L’écriture est aussi un sport d’équipe

© KAREL DUERINCKX

Les rues sont pavées d’humeurs, de rencontres, de silences ou d’aveux. Lisette Lombé s’y abandonne et s’y émerveille, humant l’air du temps de sa prose nomade.

Je viens de remonter la rue qui mène chez moi, chargée de victuailles pour le week-end. Il y a un an, j’aurais été essoufflée dès les premiers mètres de la pente. Je sens aujourd’hui tous les bienfaits de plusieurs mois de marche sur mon organisme. J’ai atteint ce palier où prendre soin de ma santé est devenu un rituel-plaisir et non plus une corvée imposée par des diktats extérieurs à ma volonté. Aucune pression. Aucune norme. Juste embrasser ma maturité, en permettant à ma jeunesse de ne plus batailler en moi. Invitation à porter un regard affectueux sur qui nous avons été, qui nous sommes et qui nous devenons. Dialogue doux avec chaque strate de nous-mêmes, jusqu’à l’enfance.

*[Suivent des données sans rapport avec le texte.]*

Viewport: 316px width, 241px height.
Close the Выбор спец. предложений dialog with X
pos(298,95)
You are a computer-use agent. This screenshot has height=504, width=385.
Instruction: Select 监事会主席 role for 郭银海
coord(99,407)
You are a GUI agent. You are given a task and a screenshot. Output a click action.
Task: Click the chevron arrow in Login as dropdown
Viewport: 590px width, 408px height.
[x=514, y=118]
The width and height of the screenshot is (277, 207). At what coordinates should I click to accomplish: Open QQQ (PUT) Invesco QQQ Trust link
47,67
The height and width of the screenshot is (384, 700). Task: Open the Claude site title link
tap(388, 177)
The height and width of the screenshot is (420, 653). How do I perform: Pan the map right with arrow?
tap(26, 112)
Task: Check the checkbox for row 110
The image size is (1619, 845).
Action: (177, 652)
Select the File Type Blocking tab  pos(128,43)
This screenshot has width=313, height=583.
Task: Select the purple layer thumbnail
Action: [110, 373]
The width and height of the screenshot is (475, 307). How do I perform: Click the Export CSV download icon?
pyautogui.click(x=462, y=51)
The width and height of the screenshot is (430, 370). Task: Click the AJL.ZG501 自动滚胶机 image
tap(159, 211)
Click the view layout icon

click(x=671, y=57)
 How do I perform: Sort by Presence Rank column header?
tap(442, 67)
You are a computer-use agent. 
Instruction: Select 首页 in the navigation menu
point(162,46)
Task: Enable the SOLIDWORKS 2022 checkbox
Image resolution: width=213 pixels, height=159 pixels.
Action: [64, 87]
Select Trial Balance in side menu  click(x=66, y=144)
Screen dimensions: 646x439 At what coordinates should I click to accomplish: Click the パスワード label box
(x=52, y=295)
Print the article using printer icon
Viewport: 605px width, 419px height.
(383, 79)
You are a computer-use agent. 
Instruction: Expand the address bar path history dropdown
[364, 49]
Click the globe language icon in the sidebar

Je me suis vu offrir une montagne de connaissances inédites. Quelle richesse!

Justement, un matin, dans une story Instagram, j’ai demandé à ma communauté: «Que diriez-vous à l’enfant que vous avez été?» Je ne m’attendais pas à ce que cette question suscite un tel engouement. Durant toute la journée, les réponses ne cessèrent d’affluer. Je fus très émue par cette vague de bienveillance envers les petits êtres que tous ces adultes avaient été. Je me permets de partager ici, en anonymisant les commentaires, quelques conseils qui feront peut-être écho à votre propre ressenti.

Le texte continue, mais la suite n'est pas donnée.